Every link in this guide is to freely available content, but since there are some incredible resources out there for less than $50, we made sure to link you to a few premium options we highly recommend as well – for those looking to dig even deeper.
Some people choose to be youth baseball coaches. Others have that responsibility thrust upon them. Either way, your first thought after the team is officially placed in your hands is probably something along the lines of... HELP ME!
There is so much to do before the season even starts, from creating practice plans to setting player expectations. Perhaps you even need to learn the official rules of your specific baseball league. Every little detail is important.
And what about volunteers? You’ll almost definitely want some official parent help along the way. How do you make that happen?
There’s a lot that goes into administering a youth baseball team. Here are a set of ready-to-go resources that break the whole process down, step by step.
So you’ve survived the admin and parents (thus far) and it’s finally time for your first practice!
Nothing is better than that first day out in the sun, finally practicing the sport itself. That is... if you know what you’re doing.
A great baseball practice really just comes down to understanding where your team is at and what they need to work on. Depending on the age group, you’ll also want to keep it as fun as possible while still helping the athletes improve their skills.
Finding the right mix between disciplined skills development and simple fun is the goal for any youth practice. With a bit of practice and an unavoidable bit of trial-and-error, you’ll figure it out, no problem. These resources will help you get there as quickly as possible.

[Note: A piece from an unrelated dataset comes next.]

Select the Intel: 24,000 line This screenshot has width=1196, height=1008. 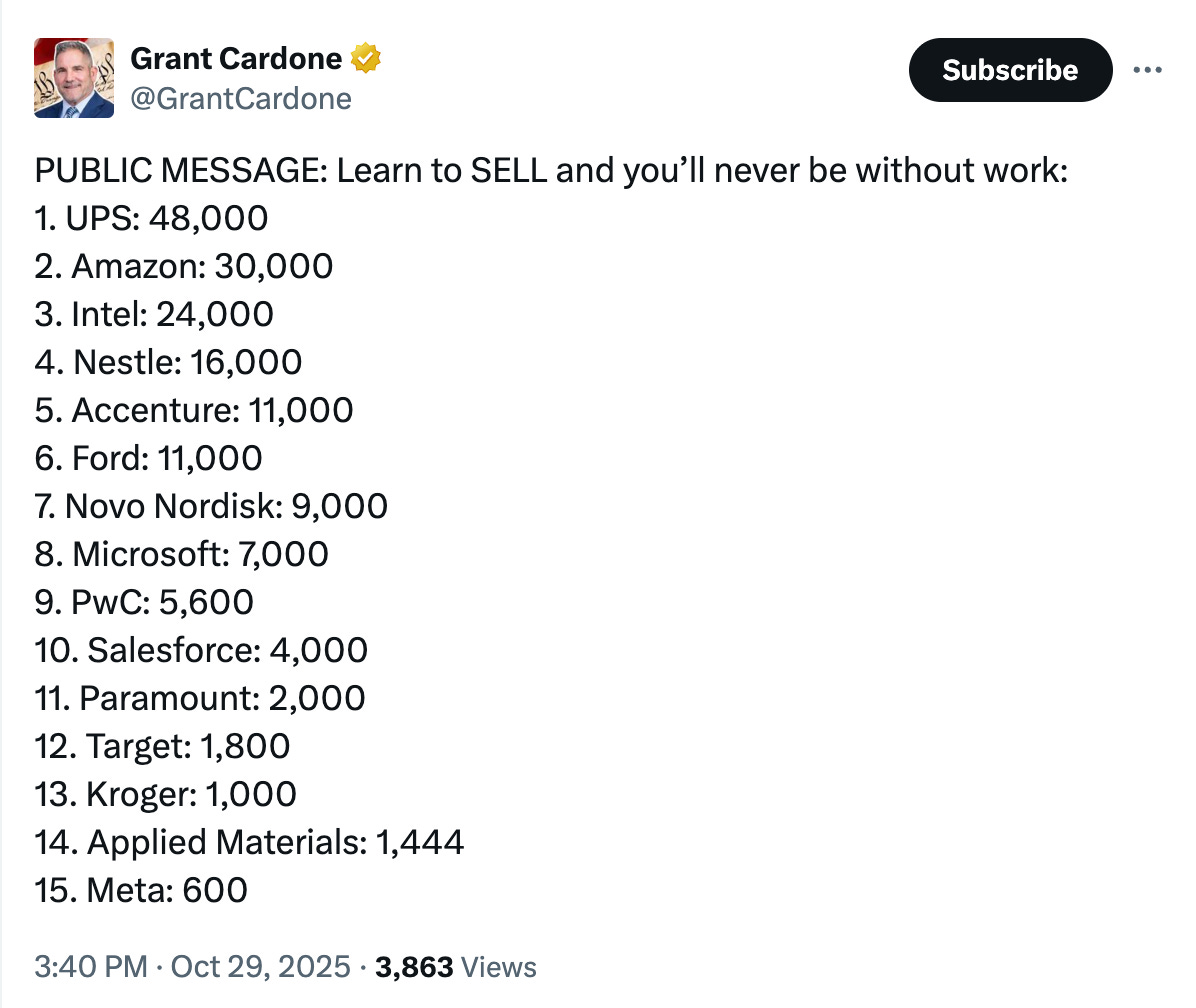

Like any modern sport, you need some equipment to play baseball. And you need some extra equipment for certain practice drills as well.

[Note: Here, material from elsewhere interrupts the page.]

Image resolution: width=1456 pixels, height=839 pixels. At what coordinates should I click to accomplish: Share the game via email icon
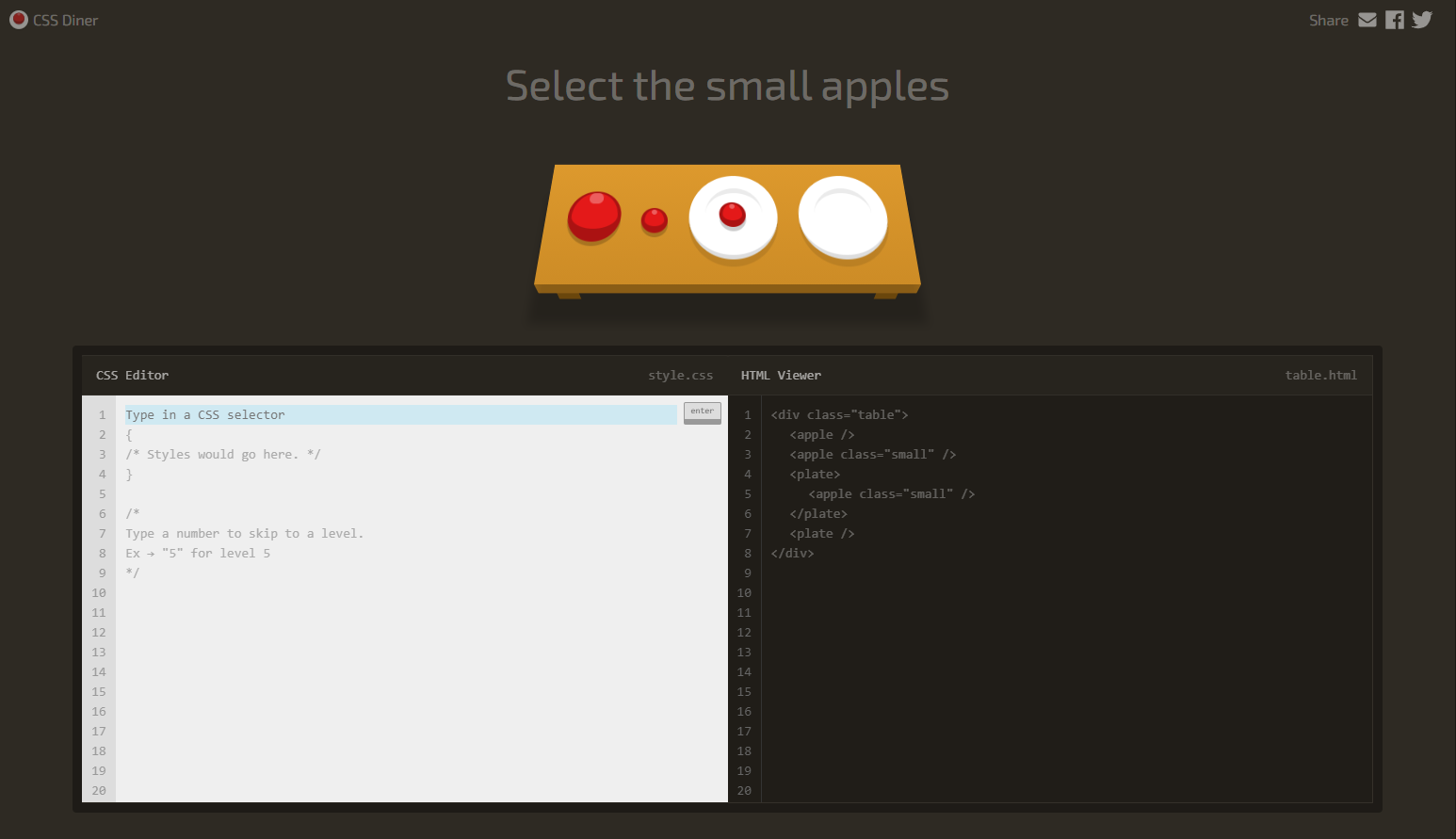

Hopefully, you aren’t starting from scratch in this department, but if you are, we have you covered. We’ve even thrown in some fundraising tips (we got your back dawg).
But even if you have a wide selection of equipment already available, it’s good to be knowledgeable on what you’re using, what needs to be replaced, and what everything is for.
And for the love of all that is good and lovely, we hope your uniform style comes pre-selected for your team. You do NOT want control over that, trust us.
You. Do. Not. Want. That. Power.
But if it is forced upon you by the hand of fate, see the "How To Handle Parents" guide in Chapter #1.
It’s said that championship teams are built in the offseason. While this won’t apply to teams at every level, for older, more competitive teams, offseason workouts are an integral part of in-season performance.
We’ve included some great resources for both in-season and offseason workouts in this section. Always remember that safety is your number one concern, especially when working with young athletes.
It’s also important that young athletes aren’t pushed too hard until they are both physically and emotionally mature enough to handle it.
Injuries are the worst part of sports. At higher levels, they are somewhat unavoidable, even with proper care, but at the youth sports level, most injuries can be avoided with a solid pre-game warmup routine.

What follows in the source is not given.